* EXTRAIT À LIRE *
"""
3. La loi sur les établissements de crédit
11. Le Zakon za kreditnite institutsii (loi sur les établissements de crédit) (DV n° 59, du 21 juillet 2006) prévoit à son article 62, dans sa version applicable aux faits au principal :
« (1) Il est interdit aux employés de banque, aux membres des organes de gestion et de surveillance des banques, aux agents de la Banque nationale de Bulgarie (BNB), aux employés et aux membres du conseil d’administration du Fonds de garantie des dépôts, aux liquidateurs, aux administrateurs provisoires et aux syndics, ainsi qu’à toutes autres personnes travaillant pour une banque, de divulguer ou utiliser à leur profit personnel ou au profit des membres de leur famille des informations constituant un secret bancaire.
(2) Le secret bancaire est constitué par les faits et circonstances affectant les soldes et les opérations des comptes et dépôts des clients de la banque.
"""
* À FAIRE *
[1] Indiquez combien de lignes ci-dessous contiennent la chaîne « screenshot ». Donnez uniquement ce nombre.
[2] Poursuivez l'extrait ci-dessus sur le secret bancaire dans la loi bulgare relative aux établissements de crédit, en reprenant après sa dernière phrase.

* DONNÉES D'ENTRÉE *
"""
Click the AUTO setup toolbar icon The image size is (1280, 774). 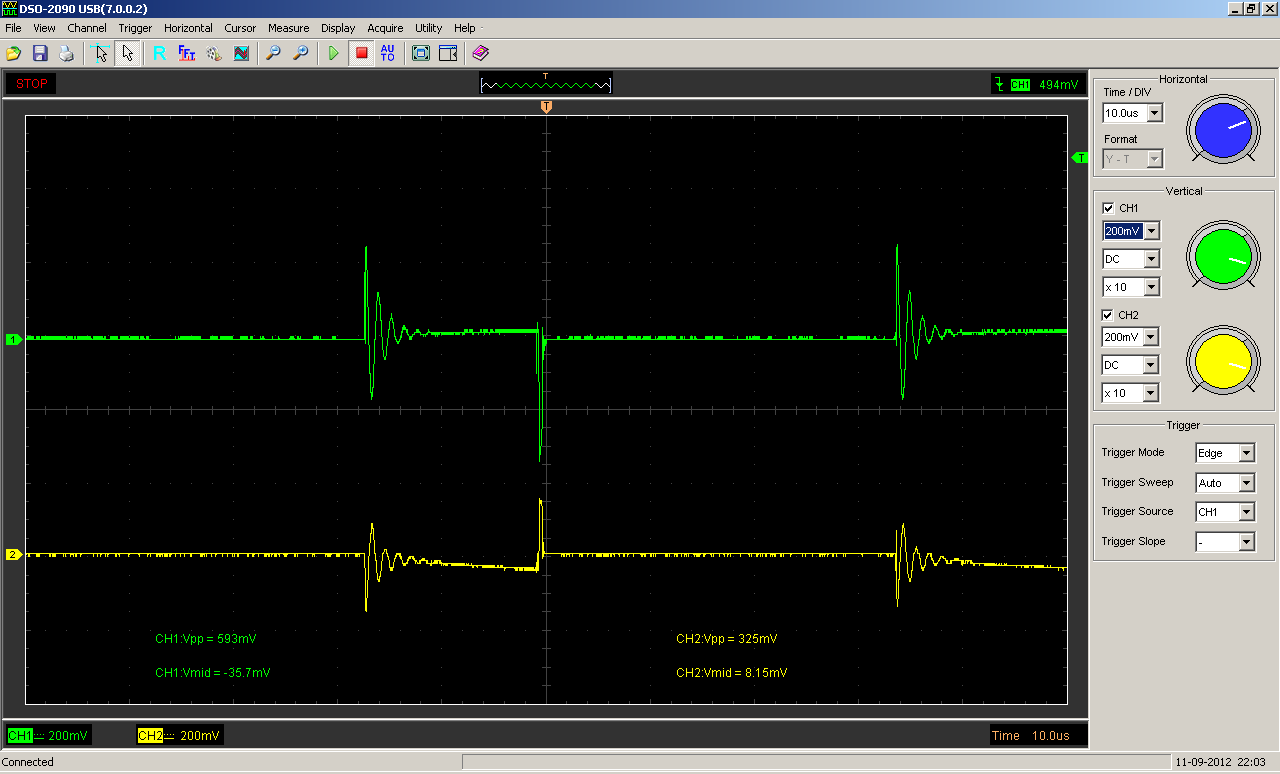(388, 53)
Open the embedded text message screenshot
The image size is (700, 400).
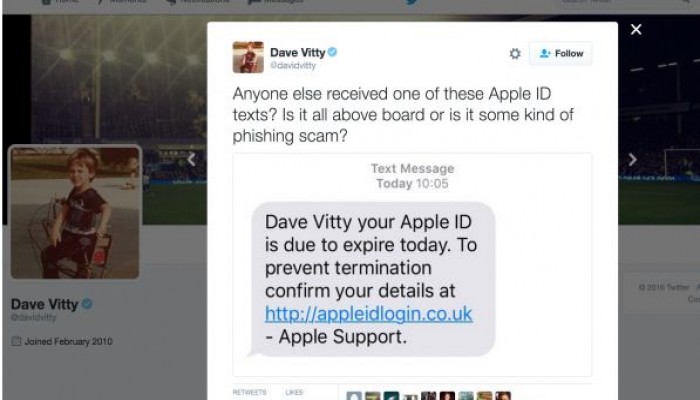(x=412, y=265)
"""
"""
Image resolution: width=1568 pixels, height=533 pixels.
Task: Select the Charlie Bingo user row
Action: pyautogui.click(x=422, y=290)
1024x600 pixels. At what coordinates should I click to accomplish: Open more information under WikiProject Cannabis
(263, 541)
"""
"""
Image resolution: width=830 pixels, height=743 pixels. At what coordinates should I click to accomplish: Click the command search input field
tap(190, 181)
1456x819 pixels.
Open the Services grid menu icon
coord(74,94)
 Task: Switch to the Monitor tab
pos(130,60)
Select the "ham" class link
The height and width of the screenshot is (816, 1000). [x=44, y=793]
"""
* CORRIGÉ DES EXERCICES *
[1] 2

[2]
[...]
(5) Sauf à la BNB et aux fins et dans les conditions de l’article 56, la banque ne peut fournir les informations visées au paragraphe 2 concernant des clients individuels que :
1. avec leur consentement ;
2. en vertu d’une décision d’une juridiction, prise conformément aux paragraphes 6 et 7 ;
[...]
(6) La juridiction peut également ordonner la divulgation des informations visées au paragraphe 2, à la demande :
[...]
12. de l’inspecteur général ou d’un inspecteur de l’[Inspection].
(7) Le juge du Rayonen sad [tribunal d’arrondissement] statue en chambre du conseil par décision motivée sur la demande visée au paragraphe 6, au plus tard dans les 24 heures suivant la réception de la demande, en précisant la période à laquelle se rapportent les renseignements visés au paragraphe 1. La décision du tribunal est insusceptible de recours.
[...] »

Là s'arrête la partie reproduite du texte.